September 16, 2012


With all the endless chatter about the economy most of us are all too well aware that it could be a lot better. How much better, well if we can manage to remove descriptions such as sluggish, measured, slow, protracted, we might be able to understand better that the economy has challenges that are right in front of us.  The challenges I’m talking about are saving (cash) and deleveraging (paying down credit cards for example) and their appearance in our culture after a very long hiatus.

Now I don’t want to rail on the penchant for America’s reckless consumption, because there isn’t any. That’s because as the 21st century economy workforce evolves to include more women and younger more technically skilled workers there has been seen a shift in the style of consumption. Look at my Monthly Jobs Message and see that retail, technical professions, healthcare, restaurants and drinking establishments are doing the most hiring in our economy. And while I have no say in the consumption habits of American I know from many years of research and analysis that this country has allowed its consumption goals outstrip it retirement goals with negative consequences made more evident by the recent fiscal crisis.

I’m talking about saving. After the initial shock of the crisis there were a number of government statistics released by the Department of Commerce that showed a sharp rise in the national savings rate.* Sure people were scared but they also woke up to the fact that they were not where they should be with regard to their savings. In fact although there are even more issues facing consumers regarding the amount of debt that is being paid off, saving is still viewed as the hardest but most important financial discipline for all of us. And even with the recent rises in July to an annualized 4.2 percent, the national average since 1959 has been a 6.9% national savings rate!
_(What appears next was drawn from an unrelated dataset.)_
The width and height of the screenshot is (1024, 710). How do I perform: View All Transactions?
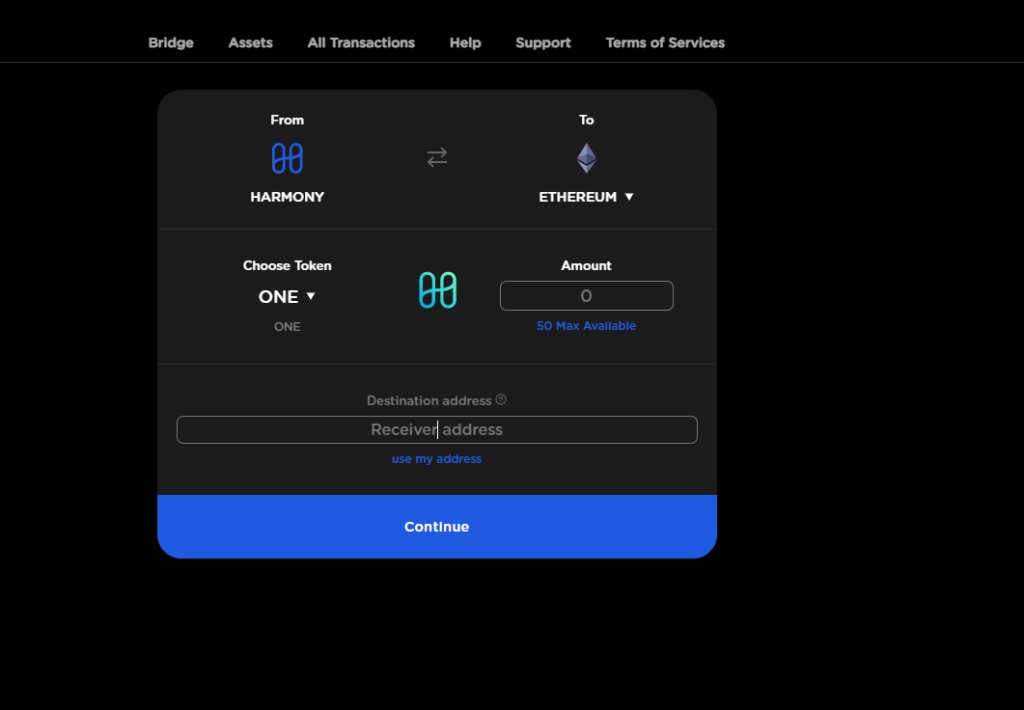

So what’s my point? Of course it’s to try and save, not only because it’s a direct investment in ourselves but because it is the one action over the years (maybe weight loss being the second) that I have never found a single client to regret.  And the magic behind saving is that any amount will accumulate faster than you think. So while I concentrate on managing your investment goals of performance, liquidity and above all capital security, your homework is to reward yourself for your hard work and do your best to save. And trust me no matter how economically well off people are nurturing a good savings discipline is as hard as…well almost as hard as losing weight (even for those who don’t have to).